Star Trek: Discovery (2017- )

Set 10 years prior to TOS, Discovery’s troubled birth (it went through numerous delays and several showrunners) led to the most polarizing show in the franchise to date. Focusing for once on a central character other than the captain — mutinous anthropologist Michael Burnham (Sonequa Martin-Green), who turns out to be the adopted sister of one Mr. Spock — it has often ignored or played fast and loose with Trek continuity while painting Starfleet in a more conspiratorial light.

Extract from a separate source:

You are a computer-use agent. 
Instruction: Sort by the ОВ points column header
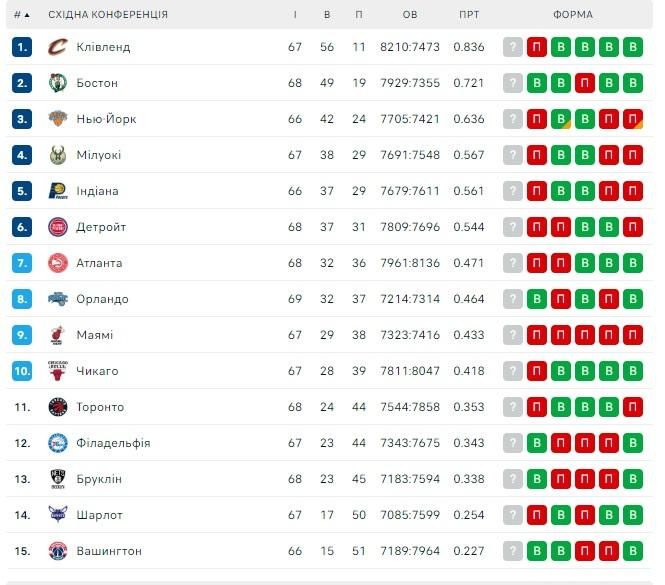point(410,15)
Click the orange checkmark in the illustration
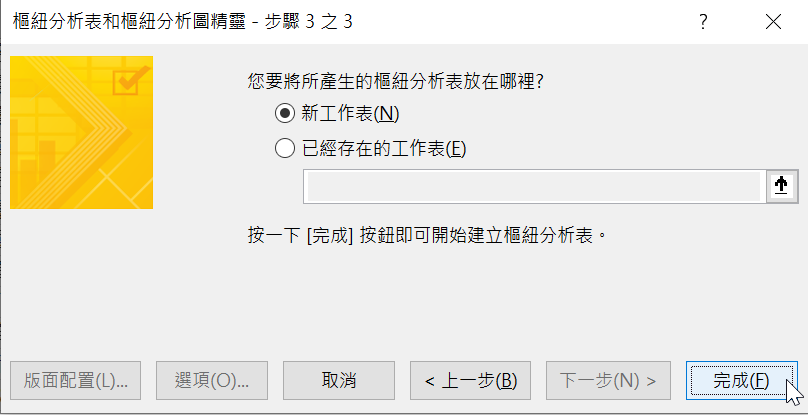The width and height of the screenshot is (808, 415). 132,80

Season 3 will debut in 2020.

Available in the US on Amazon, CBS All Access

Available in the UK on Netflix UK, Amazon UK* (*purchase only)

Star Trek: Picard

Star Trek: Picard (2020- )

Like Discovery before it, Picard has divided Star Trek fans with its depiction of a Federation in decline, marked by bigotry, deception and treachery. But there is no questioning the powerful presence of Patrick Stewart, playing an older, flawed Picard for the first time in 18 years, and the thrill of seeing old friends like Seven of Nine, Will Riker and Deanna Troi. The show has certainly had its moments; we’ll see if more are to come in the already-announced season 2.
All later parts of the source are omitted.